▶ **Description of the task**: From the data below, set down exactly the lines between the one holding "Click the Tags icon in the sidebar" and the one holding "This screenshot has width=903, height=779.", inclusive, and no others.

____ Task input

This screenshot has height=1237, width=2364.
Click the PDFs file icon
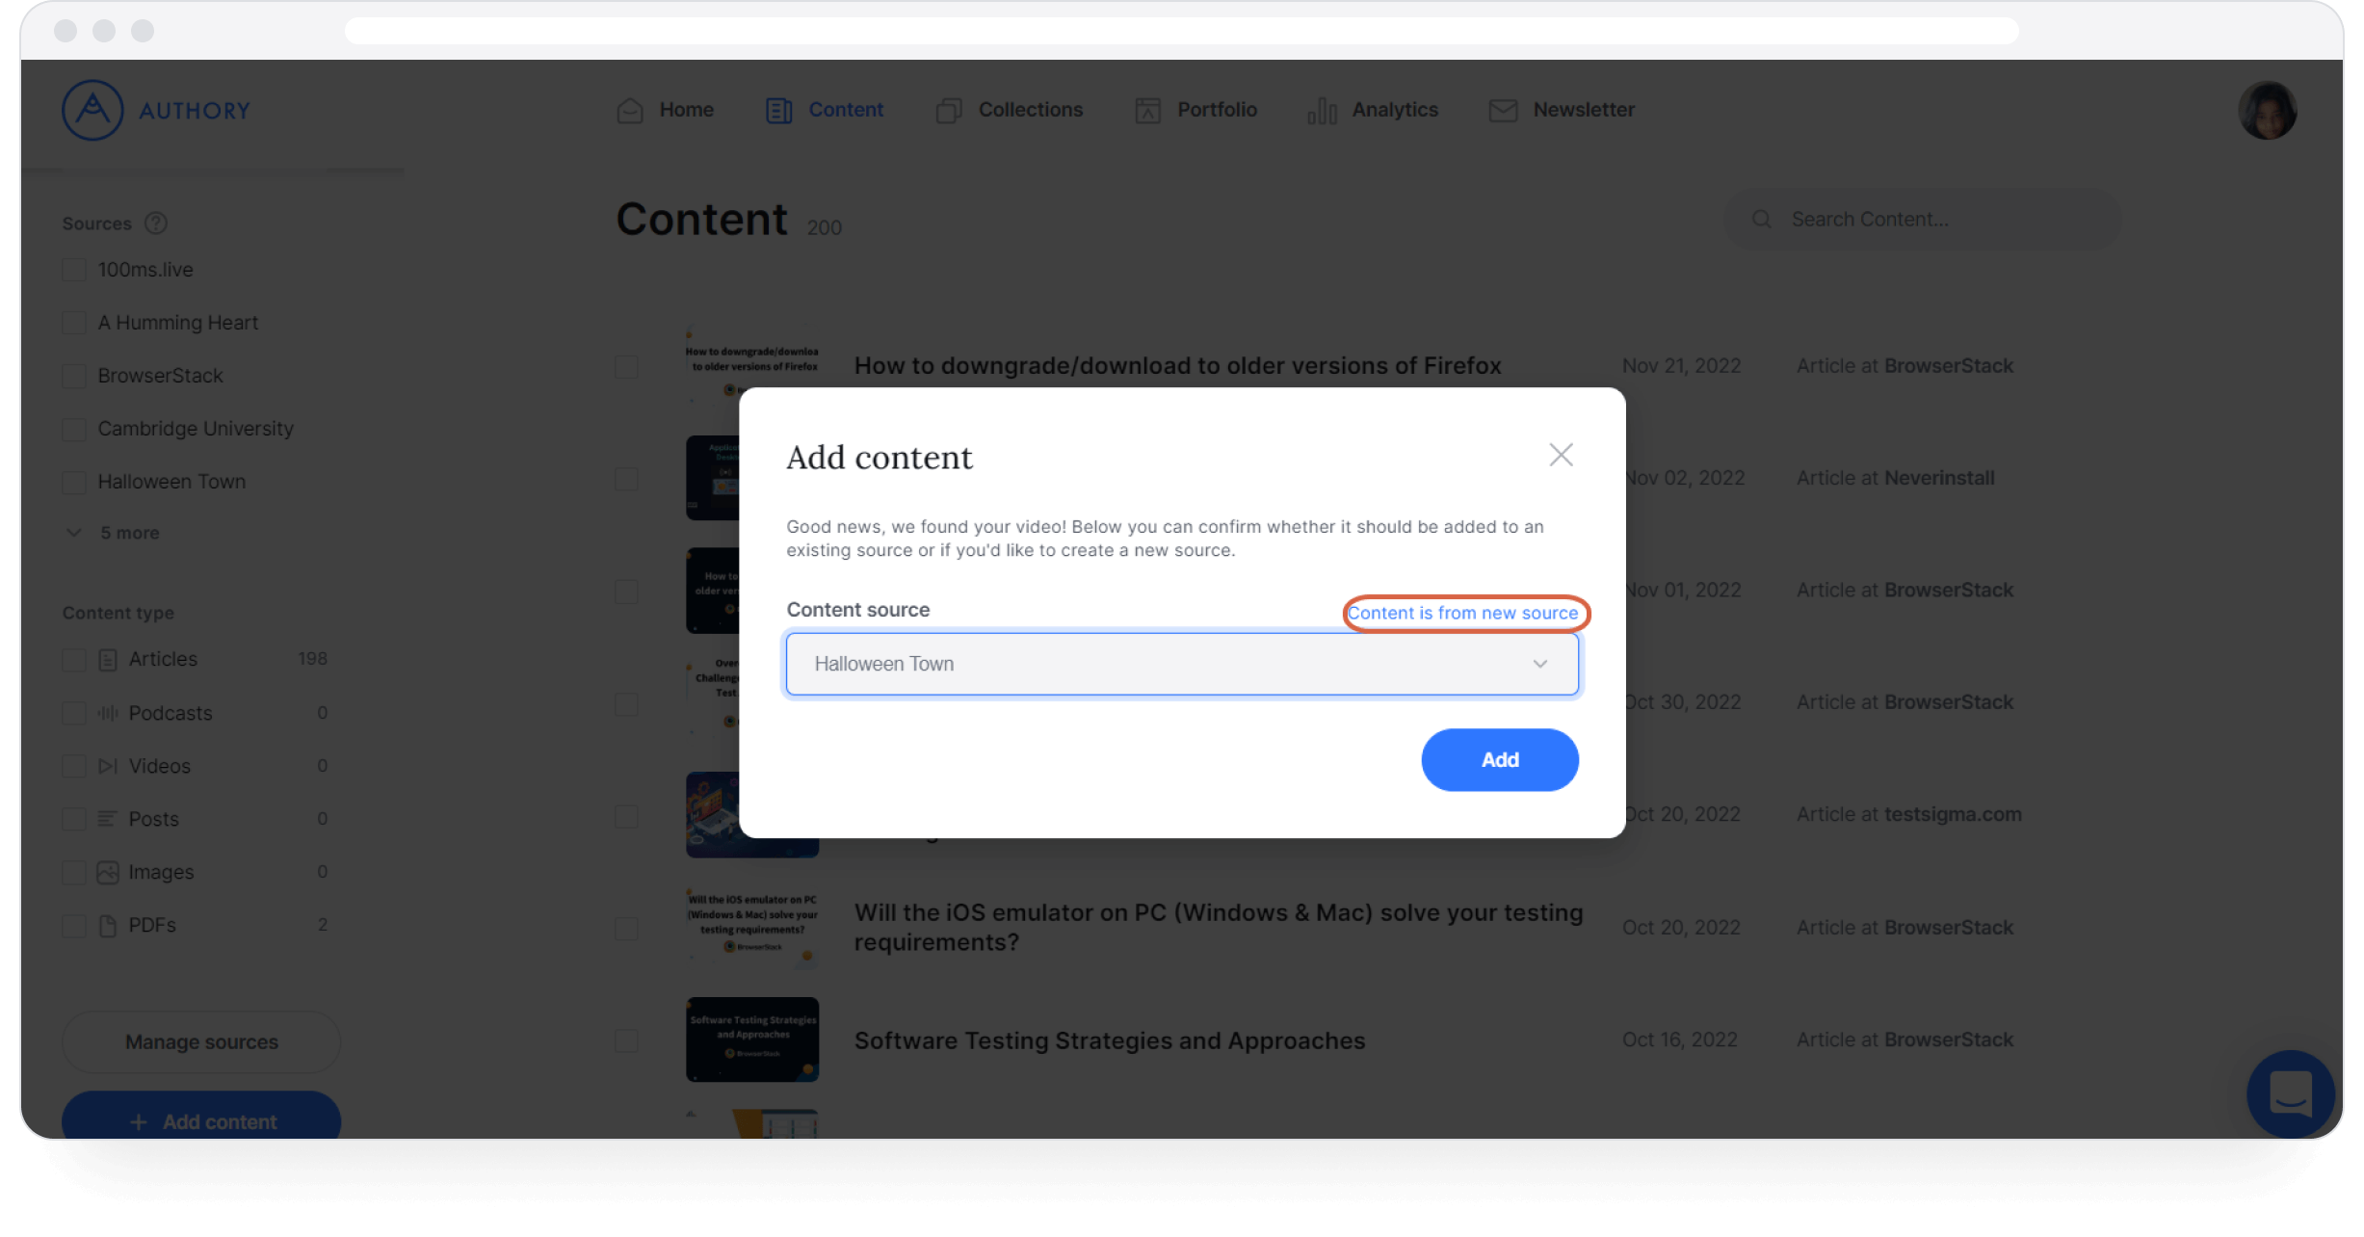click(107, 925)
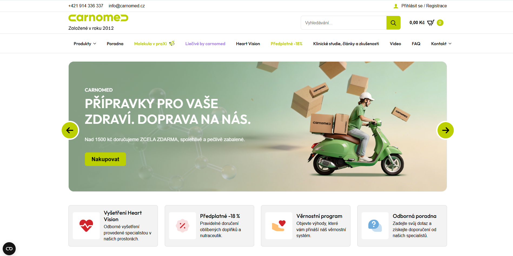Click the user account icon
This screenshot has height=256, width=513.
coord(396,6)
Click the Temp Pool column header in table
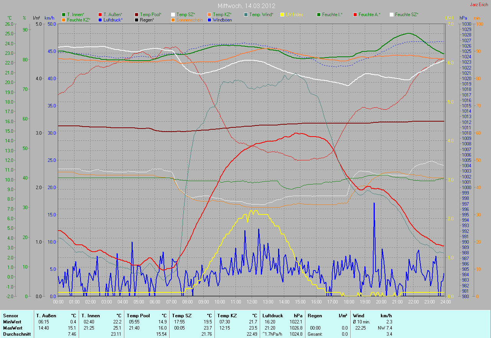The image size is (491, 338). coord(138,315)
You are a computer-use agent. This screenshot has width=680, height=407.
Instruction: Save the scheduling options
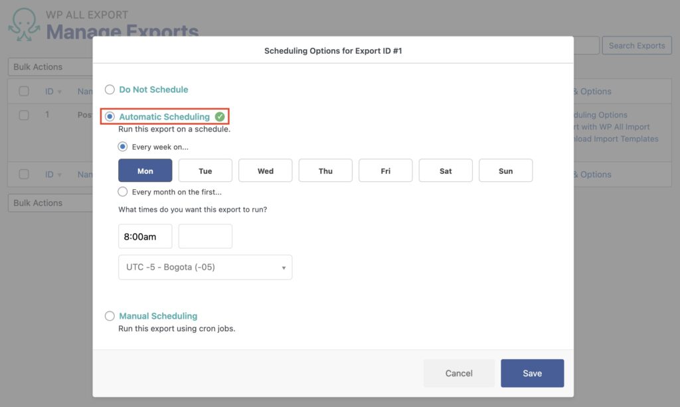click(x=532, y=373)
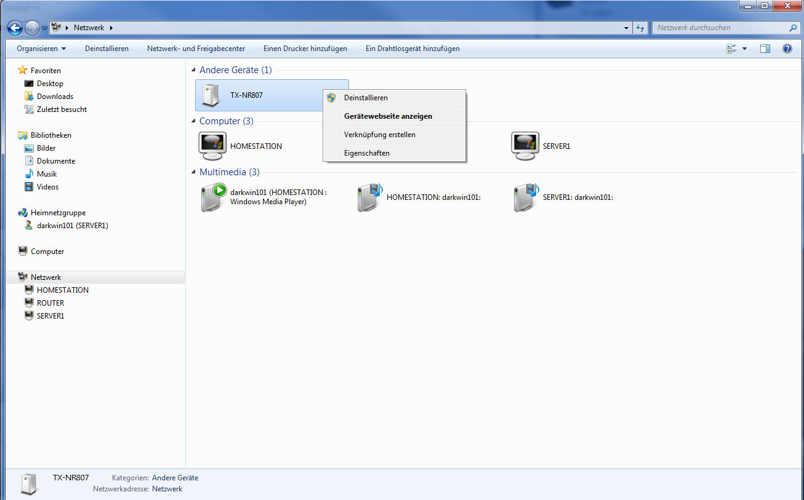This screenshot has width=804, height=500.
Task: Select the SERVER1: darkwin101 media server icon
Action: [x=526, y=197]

________
____ Task input

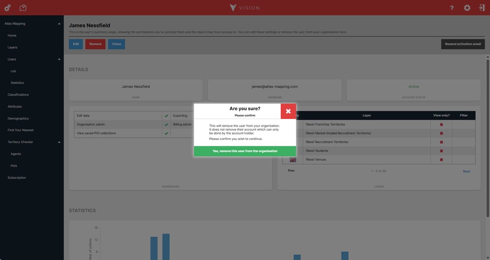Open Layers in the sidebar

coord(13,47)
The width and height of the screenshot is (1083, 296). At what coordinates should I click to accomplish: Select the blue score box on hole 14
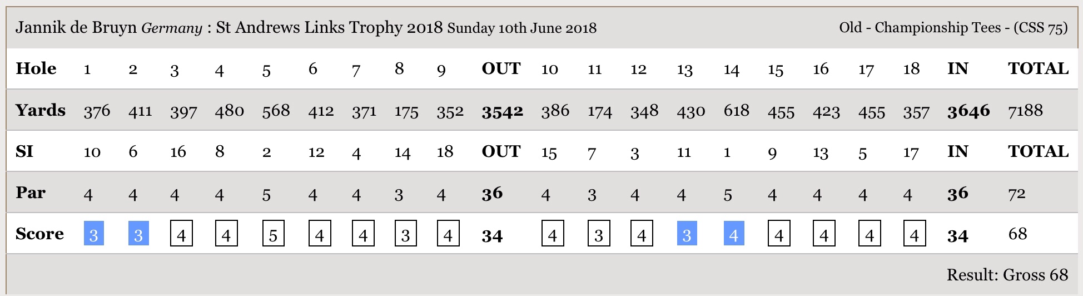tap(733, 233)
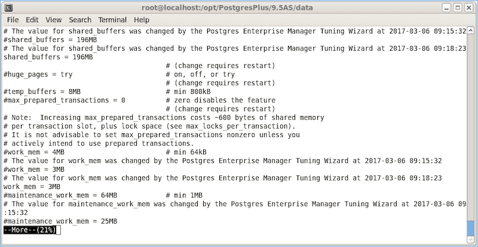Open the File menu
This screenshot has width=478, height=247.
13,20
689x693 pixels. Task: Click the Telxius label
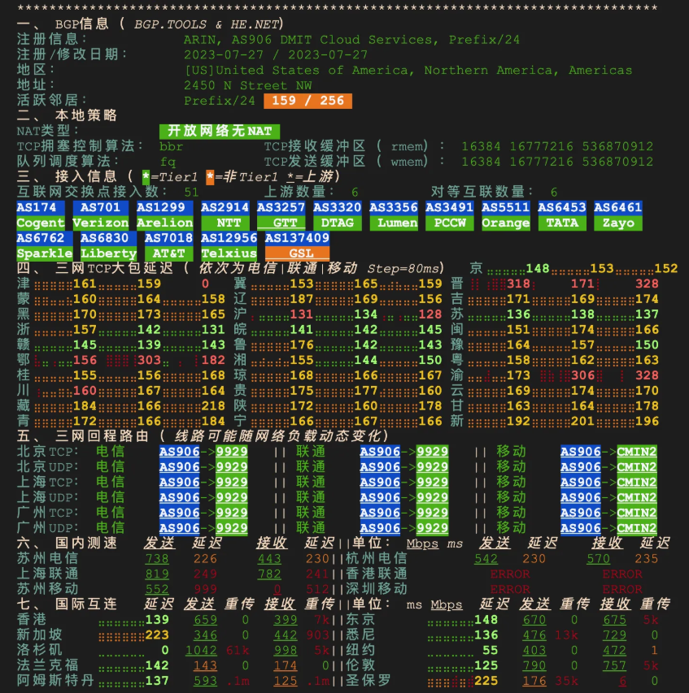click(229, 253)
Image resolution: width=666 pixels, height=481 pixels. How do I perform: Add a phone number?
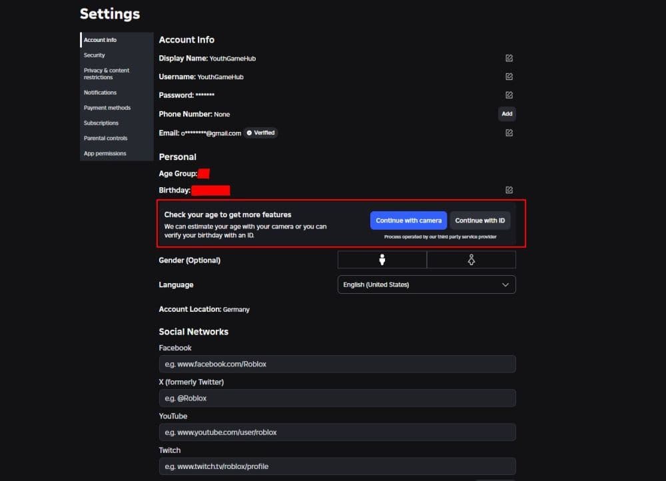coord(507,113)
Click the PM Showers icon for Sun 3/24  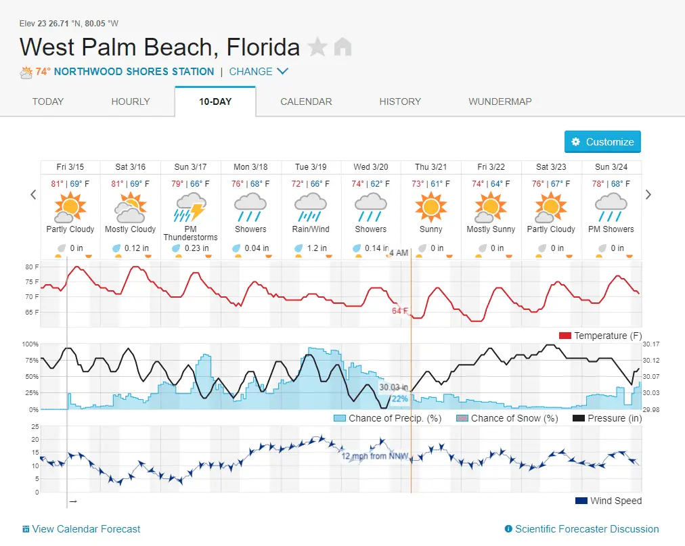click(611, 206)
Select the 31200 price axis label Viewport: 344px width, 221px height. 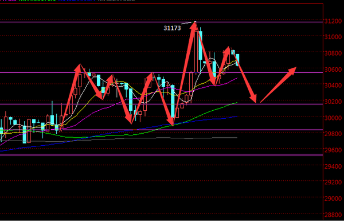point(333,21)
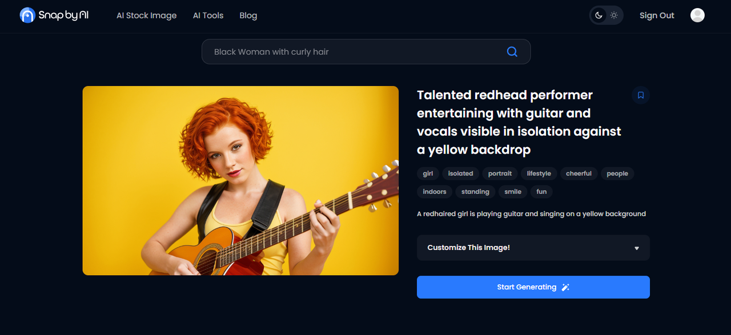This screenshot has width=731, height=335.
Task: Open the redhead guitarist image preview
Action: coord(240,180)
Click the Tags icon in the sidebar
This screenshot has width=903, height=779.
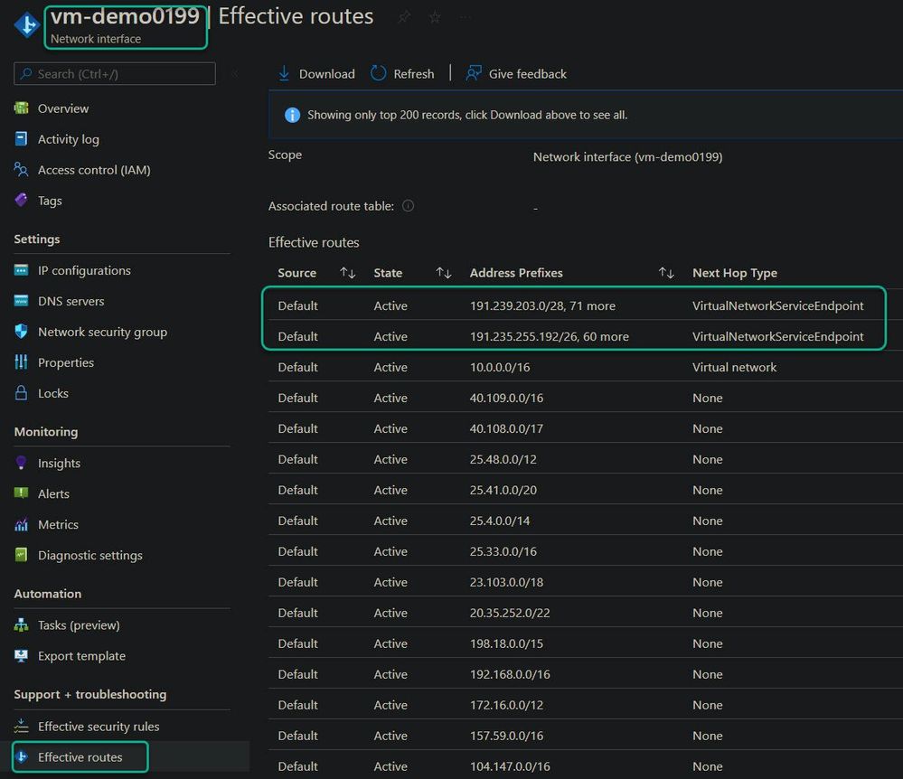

________

▶ **Exercise solution**:
Click the Tags icon in the sidebar
This screenshot has width=903, height=779.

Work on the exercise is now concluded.